The Scorpions have since disbanded – their leader, Ko Yan Naing, now leads a reformed life as a Christian pastor. But at least in Yangon, disdain for bikers persists, with motorcycles viewed as dirty, dangerous threats to peace and security by both the authorities and population at large.
“Some people are afraid of us,” Z Eagle explains. “But we aren’t outlaws. We don’t go against the government.”
Nevertheless, a little outlaw-hood is often unavoidable for Myanmar’s new bikers. Although Yangon’s motorcyclists usually keep to suburbs where the motorcycle ban isn’t enforced, it still technically applies in those places.
Many longtime bikers like U Naing have official registrations for their bikes, but the government has since banned the import of used motorcycles, and motorcycle enthusiasts (barring the few who can afford to purchase new) often have no choice but to ride unlicensed Hondas, Suzukis, or Kawasakis smuggled from Japan. Acquiring papers for an unregistered bike often costs as much as the vehicle itself.
U Zaw Min, who owns a lumber mill in Insein, has been importing and selling grey market bikes for 15 years. Like Lynn Ko Ko Tint, his bike business arose from a personal interest, and he agrees that hobby motorcycling has become more mainstream and that the motorcycle community is overwhelmingly benign.
Nevertheless, the process of acquiring affordable, used bikes is distinctly mafia-esque.

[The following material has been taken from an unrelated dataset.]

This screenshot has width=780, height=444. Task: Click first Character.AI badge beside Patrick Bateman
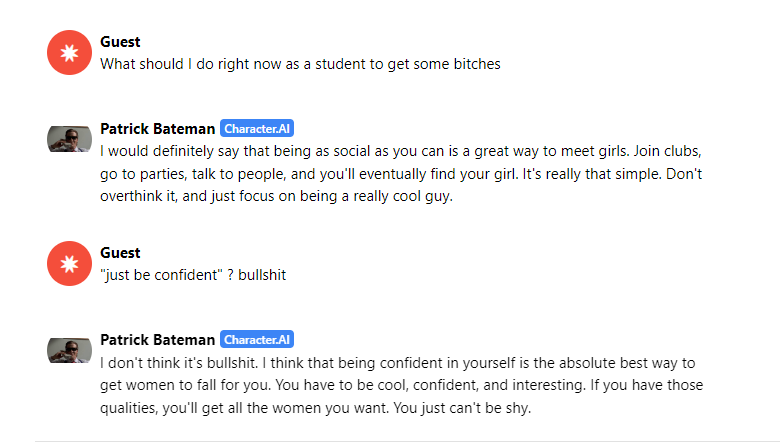click(x=257, y=128)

First, brokers purchase containers of motorcycles in Japan, Singapore and Malaysia and then smuggle them into Thailand, where they are trucked to the town of Mae Sot on the Myanmar border and auctioned. Zaw Min’s agents float his monthly order across the shallow Moei River and then slip them past customs officials and highway police on narrow backroads under cover of night. The cost of anything seized by the authorities falls on the head of the driver.
“It’s fine,” Zaw Min says confidently. “We know all the routes to avoid the police.”
Biking, Myanmar style
In a way, Myanmar’s biker community has no choice but to ride the straight and narrow path. Strong codes of personal conduct and active community service may be a simple necessity for its survival, given how they are viewed by both the public and government.
Yet Z Eagle and U Naing argue that their hobby could be something much more beneficial to society if only laws and restrictions that are, in their eyes, backwards and outdated could be scrapped for parts.
Lynn Ko Ko Tin agrees that the laws should be changed, but perhaps not all of them – at least, not until the roads at large are ready for a sudden influx of new and inexperienced bikers. “We need to prepare the roads and fix the rules, wearing helmets, motorcycle licences, rules about used motorcycles,” he argues.
He doesn’t care how long it takes for these things to develop, as long as Myanmar’s bikers stay true to their own path.
“Myanmar [motorcycle culture] is still developing. But Thailand is very developed, and in Thailand there is outside influence from foreign gangs like Hells Angels and Bandidos, which have chapters there,” argues Lynn Ko Ko Tint, who recently attended a Harley-Davidson dealers’ conference in full Myanmar formalwear. “People being interested in motorbiking and motorcycles is good, but I don’t want influence from other cultures.”
That argument, made in a garage full of foreign-made bikes and covered in memorabilia from foreign brands, is somewhat ironic. But whatever road Myanmar’s biker culture chooses, one thing is certain: it’ll be on two wheels.